* **Aim of the task**:
Find the line containing "The height and", then return it and every line after it through the end of the records, exactly. Leave out pictures.

* **Data extracts**:

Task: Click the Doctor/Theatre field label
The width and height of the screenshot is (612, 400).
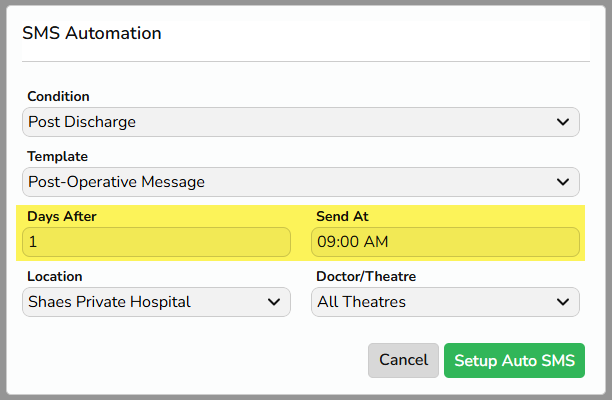Action: point(366,277)
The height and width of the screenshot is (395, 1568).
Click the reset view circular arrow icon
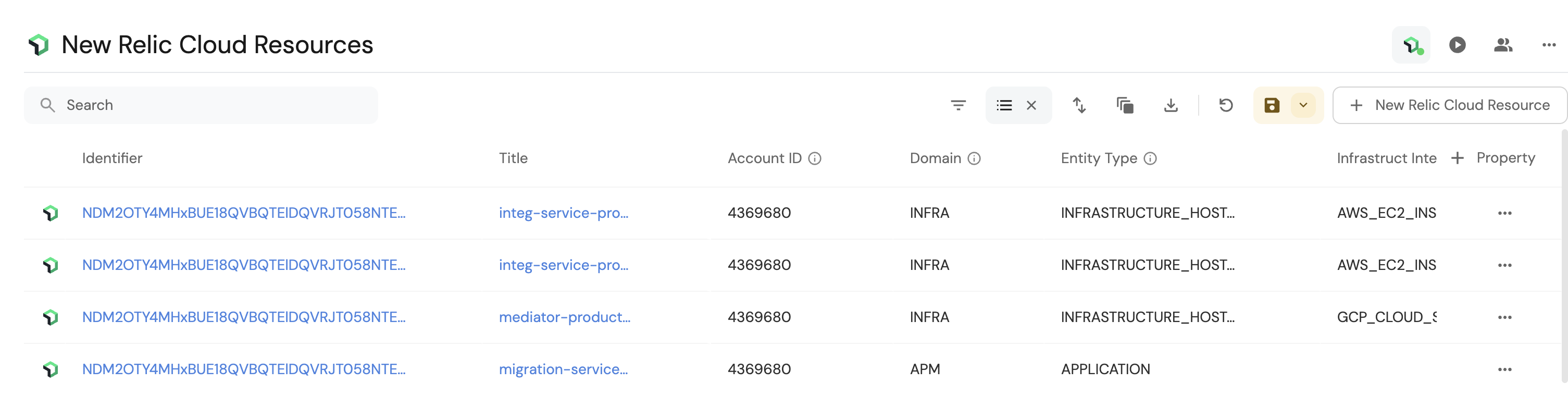pyautogui.click(x=1225, y=105)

* **Finished exercise**:
The height and width of the screenshot is (395, 1568).
Click the reset view circular arrow icon
pyautogui.click(x=1225, y=105)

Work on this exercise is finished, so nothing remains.